Statistical Methods For Mineral Engineers -
Twelve percent. It felt like a lie.
Then she closed her laptop, patted Montgomery’s textbook, and smiled. Statistics didn't move rock. But they told you which lever to pull, and when to leave it alone. That was the real art of mineral engineering.
She drew a Shewhart control chart on a whiteboard in the control room. Upper control limit. Lower control limit. And in the center, the target P80 of 150 microns. Statistical Methods For Mineral Engineers
The daily average? It had dropped to 1,150 tonnes per hour. But the shift tonnage—the real money—was actually up 5% because the mill never stopped.
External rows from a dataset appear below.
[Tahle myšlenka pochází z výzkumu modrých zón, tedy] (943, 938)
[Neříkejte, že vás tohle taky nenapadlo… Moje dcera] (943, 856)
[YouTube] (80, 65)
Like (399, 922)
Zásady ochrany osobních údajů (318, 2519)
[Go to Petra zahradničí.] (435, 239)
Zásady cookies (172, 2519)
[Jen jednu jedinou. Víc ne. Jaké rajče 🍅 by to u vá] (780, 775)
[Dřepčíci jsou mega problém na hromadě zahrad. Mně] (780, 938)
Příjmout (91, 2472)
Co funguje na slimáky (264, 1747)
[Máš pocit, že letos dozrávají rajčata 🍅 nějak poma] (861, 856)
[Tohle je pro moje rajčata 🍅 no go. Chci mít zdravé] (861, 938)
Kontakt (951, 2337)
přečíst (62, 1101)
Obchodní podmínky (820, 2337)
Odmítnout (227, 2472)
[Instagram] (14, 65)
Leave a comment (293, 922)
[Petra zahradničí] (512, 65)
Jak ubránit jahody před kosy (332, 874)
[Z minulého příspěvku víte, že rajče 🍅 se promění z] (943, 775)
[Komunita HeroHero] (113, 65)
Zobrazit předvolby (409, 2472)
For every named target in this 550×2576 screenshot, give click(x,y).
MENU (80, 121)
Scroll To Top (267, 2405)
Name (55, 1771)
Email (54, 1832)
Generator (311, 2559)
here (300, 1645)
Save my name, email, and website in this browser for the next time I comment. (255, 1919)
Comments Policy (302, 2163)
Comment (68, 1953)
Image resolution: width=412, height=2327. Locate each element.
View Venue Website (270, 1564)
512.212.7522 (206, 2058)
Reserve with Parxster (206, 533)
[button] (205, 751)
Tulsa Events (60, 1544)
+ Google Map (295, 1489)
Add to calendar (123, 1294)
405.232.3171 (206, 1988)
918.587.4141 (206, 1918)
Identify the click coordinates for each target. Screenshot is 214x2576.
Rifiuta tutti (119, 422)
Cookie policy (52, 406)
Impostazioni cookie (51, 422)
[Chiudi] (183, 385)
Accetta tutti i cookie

“For the last six hours,” she said, pointing to a string of seven points all below the centerline, “we have been running fine. But this run of seven points all below the mean? That’s a Nelson Rule violation. It’s not out of control statistically, but the probability of this happening by chance is less than 1%. It’s a trend. The mill is grinding finer because the new media supplier’s ball hardness is different. We need to back off the feed rate now—not in two hours.” Twelve percent
Elara calculated the correlation coefficient between feed rate and product fineness. It was -0.85. Strong, negative, and ignored.
Elara typed back: “Averages hide process stability. We stopped chasing ghosts.” Statistics didn't move rock
Gus blinked. “Speak English.”
“You’re chasing your tail,” she said. “The crusher power draw spikes, you back off. It drops, you tighten. But the lag in your feedback means you’re always reacting to what happened five minutes ago. By the time you fix it, the feed has already changed. You’re creating the instability you’re trying to solve.”